While it was known that German citizens were also a major international target of NSA surveillance, the extent of the surveillance was unclear. As it turns out, Germany is being monitored far more than its EU neighbours, including France – where only roughly one-tenth of the amount logged in Germany is being investigated. UK newspaper The Guardian, which received the initial leaked documents from Snowden, released heat maps that show the amount of data collected by the NSA in various countries. These maps highlight that the NSA is apparently putting about as much spying effort into Germany as it is to Iraq, China and Saudi Arabia.
Only a handful of countries that are defined as “second-party partners” are reported to be excluded from the snooping – including Australia, Canada, New Zealand and the UK. Germany, on the other hand, is classified as a “third-party foreign partner” – and the NSA allegedly claims in an internal presentation leaked to Der Spiegel that they “can, and often do, target the signals of most third-party foreign partners”.

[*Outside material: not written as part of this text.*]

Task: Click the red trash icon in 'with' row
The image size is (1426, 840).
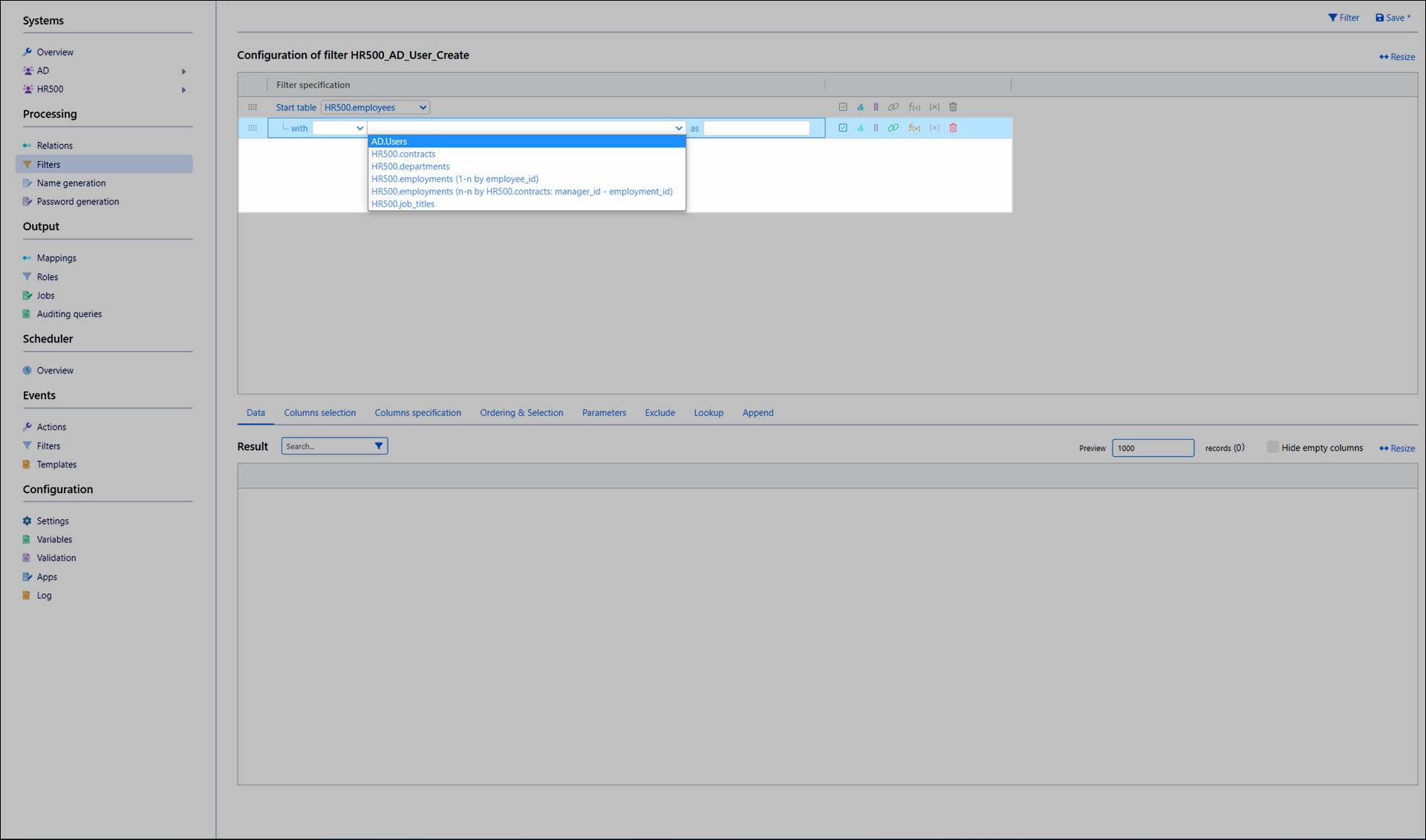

Der Spiegel reported that the majority of the surveillance is centred on internet hubs in southern and western Germany, such as financial centre Frankfurt.

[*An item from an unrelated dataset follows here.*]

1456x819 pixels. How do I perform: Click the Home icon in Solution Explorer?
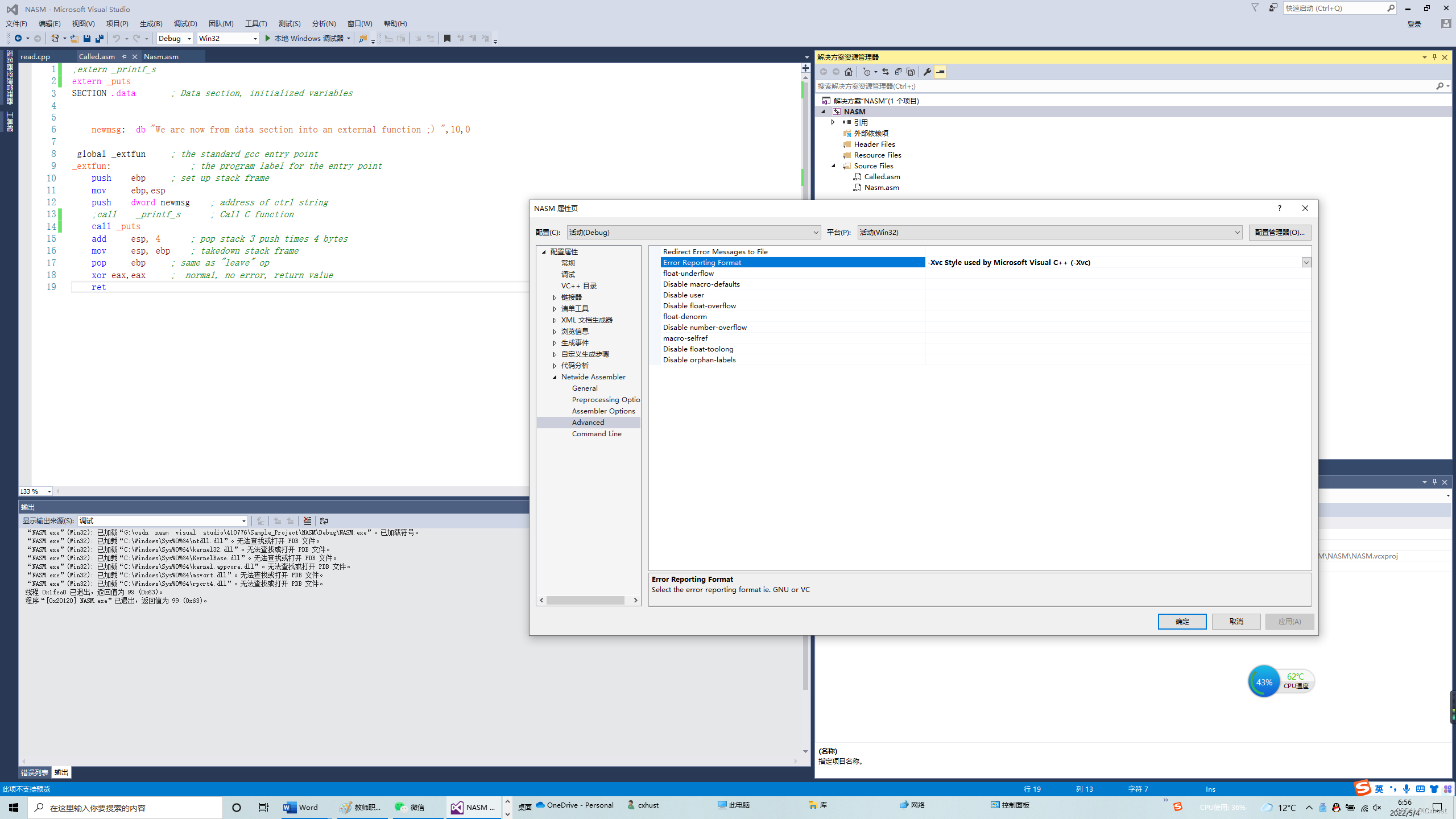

The news comes after revelations that the NSA has been spying on both the European Union in Brussels and its Washington offices since September 2010, which Der Spiegel claims the new documents back up. The extent of the surveillance includes phone tapping and installing spyware on EU computers to gain access to emails. These revelations could jeopardise the negotiations of a new free trade agreement between the EU and US, worth billions of dollars.
When President Obama visited Germany two weeks ago, shortly after the Prism scandal, he tried to explain the NSA’s actions by saying “this is not a situation in which we are rifling through, you know, the ordinary emails of German citizens or American citizens or French citizens or anybody else”. The BBC reported today that US Secretary of State John Kerry said the NSA’s activities were “not unusual” in international relations.
Germany is known for being very privacy-conscious – it’s taken on corporates before to protect the rights of its citizens, including getting Facebook to delete facial recognition data and being the first to protest against Google Street View’s collection of public WiFi data. With the federal elections coming up this November, pressure will now be on Chancellor Angela Merkel to take a more active stand against the Prism scandal – or risk losing her citizens’ support.